La décision touche l’usine de Žitnjak, qui emploie actuellement environ 100 personnes. La majorité d’entre elles devrait perdre son emploi. Kansai Helios compte par ailleurs quelque 60 salariés en Croatie. Goran Dolenec, directeur de Chromos boje i lakovi et de Kansai Helios Croatia, a décrit Chromos comme une marque profondément ancrée dans la tradition croate, construite sur des décennies de travail des salariés, dans un communiqué relayé par Index.hr.
Du petit atelier au groupe chimique régional
L’histoire de l’entreprise remonte à un atelier de mélange de peintures fondé en 1920 par le grossiste Bernard Moster. Sa trentaine de salariés a produit environ 500 tonnes de peintures et de vernis la première année. Le bâtiment principal de l’usine a été construit en 1923. En 1940, l’entreprise employait 162 personnes et fabriquait plus de 1 800 tonnes.
Une autre branche historique de Chromos provient d’un fabricant d’encres d’imprimerie créé à Samobor en 1923 par l’entreprise allemande Springer-Moller. Ses encres servaient à imprimer des journaux dans toute l’ancienne Yougoslavie. En 1947, l’activité de Samobor a fusionné avec l’entreprise de Zagreb, alors appelée Perunika, pour former Chromos, industrie chimique de Zagreb. Un institut de recherche fondé en 1955 travaillait sur la synthèse des polymères.
Les regroupements ultérieurs avec Katran, Kutrilin et d’autres sociétés ont fait de Chromos le premier producteur de son secteur dans l’ancienne Yougoslavie. En 1979, le groupe employait environ 3 900 personnes, produisait quelque 180 000 tonnes de produits chimiques et exportait vers une vingtaine de pays, principalement l’Union soviétique. Les effectifs ont atteint environ 4 500 salariés au milieu des années 1980, lorsque Chromos était le premier fabricant régional de peintures, vernis, plastiques et résines.
La privatisation a divisé le groupe industriel
La privatisation de 1993 a scindé Chromos en 16 entreprises indépendantes. Quatre ont ensuite disparu, tandis que plusieurs autres poursuivent leurs activités sous différents propriétaires.
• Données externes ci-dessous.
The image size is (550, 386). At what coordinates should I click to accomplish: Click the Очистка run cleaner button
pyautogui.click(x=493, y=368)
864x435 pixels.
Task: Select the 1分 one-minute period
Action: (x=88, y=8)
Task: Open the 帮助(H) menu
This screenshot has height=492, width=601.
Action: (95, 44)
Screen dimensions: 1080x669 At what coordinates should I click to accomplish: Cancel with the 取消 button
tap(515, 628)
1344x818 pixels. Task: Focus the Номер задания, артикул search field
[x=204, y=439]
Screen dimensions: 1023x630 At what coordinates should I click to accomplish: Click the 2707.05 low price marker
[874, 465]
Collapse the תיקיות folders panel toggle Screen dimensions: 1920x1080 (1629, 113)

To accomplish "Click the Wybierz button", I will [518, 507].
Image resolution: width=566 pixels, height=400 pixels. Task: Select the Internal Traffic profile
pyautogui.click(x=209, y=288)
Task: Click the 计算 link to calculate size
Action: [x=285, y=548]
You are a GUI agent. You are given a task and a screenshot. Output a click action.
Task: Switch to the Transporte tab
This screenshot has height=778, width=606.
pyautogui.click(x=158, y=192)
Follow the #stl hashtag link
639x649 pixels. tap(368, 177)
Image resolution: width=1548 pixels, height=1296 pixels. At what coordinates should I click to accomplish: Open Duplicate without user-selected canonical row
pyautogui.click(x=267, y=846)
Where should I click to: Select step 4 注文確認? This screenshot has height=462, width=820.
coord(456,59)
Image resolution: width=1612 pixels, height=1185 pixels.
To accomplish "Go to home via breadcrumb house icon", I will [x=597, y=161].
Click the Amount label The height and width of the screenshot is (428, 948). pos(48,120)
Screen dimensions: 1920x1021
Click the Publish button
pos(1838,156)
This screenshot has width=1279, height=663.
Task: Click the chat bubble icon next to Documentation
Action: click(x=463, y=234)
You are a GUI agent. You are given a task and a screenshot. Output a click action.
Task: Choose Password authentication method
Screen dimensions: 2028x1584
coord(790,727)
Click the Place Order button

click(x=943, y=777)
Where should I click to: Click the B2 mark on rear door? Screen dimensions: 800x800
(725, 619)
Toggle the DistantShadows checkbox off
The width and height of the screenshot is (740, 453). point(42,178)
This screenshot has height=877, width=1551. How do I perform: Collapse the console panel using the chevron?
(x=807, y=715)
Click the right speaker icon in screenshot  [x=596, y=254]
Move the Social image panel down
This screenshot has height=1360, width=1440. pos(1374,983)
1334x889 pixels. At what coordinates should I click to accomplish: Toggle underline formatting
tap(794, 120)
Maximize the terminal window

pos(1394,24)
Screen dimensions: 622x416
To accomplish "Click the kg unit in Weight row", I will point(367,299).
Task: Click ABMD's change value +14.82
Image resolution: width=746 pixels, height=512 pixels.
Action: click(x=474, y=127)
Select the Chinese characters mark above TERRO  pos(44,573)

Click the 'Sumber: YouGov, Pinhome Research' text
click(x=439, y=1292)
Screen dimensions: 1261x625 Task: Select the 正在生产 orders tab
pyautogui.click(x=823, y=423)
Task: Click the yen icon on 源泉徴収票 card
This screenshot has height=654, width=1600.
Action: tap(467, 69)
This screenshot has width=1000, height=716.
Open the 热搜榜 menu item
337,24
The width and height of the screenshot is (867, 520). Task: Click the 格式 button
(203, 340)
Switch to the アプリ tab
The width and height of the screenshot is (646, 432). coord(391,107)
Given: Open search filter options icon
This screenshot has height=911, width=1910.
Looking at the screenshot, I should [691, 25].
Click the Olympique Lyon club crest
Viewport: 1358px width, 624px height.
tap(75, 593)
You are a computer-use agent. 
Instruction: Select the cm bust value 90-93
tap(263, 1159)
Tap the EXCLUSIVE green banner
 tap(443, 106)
Chromos Tvornica smola appartient au groupe Scott Bader, et l’entreprise Chromos indépendante de Samobor produit toujours des encres d’imprimerie. Ireks Aroma, Chromos Argo, Katran, Kutrilin TPV, Komicro, Svjetlost et Hempel figurent parmi les autres sociétés héritières.
Chromos boje i lakovi a été vendue en 2001 à son concurrent slovène Helios. Le prix de l’acquisition n’a pas été dévoilé, mais les médias estimaient la valeur des actifs restants à 15 millions d’euros. En rachetant les participations des actionnaires minoritaires, Helios a acquis l’usine, les marques et les brevets. En 2017, Ring International Holding a vendu Helios au japonais Kansai Paint pour 572 millions d’euros.
Un fabricant rentable devient grossiste
Bljesak.info indique que Chromos boje i lakovi a terminé son dernier exercice bénéficiaire. La fermeture transforme néanmoins le fabricant croate en structure de vente et de commerce de gros, tandis que la production est concentrée sur d’autres sites de Kansai Helios. Pour le marché régional des revêtements, l’approvisionnement est maintenu depuis la Slovénie et la Serbie voisines. La Croatie perd toutefois une base de production historique, et Zagreb des emplois industriels.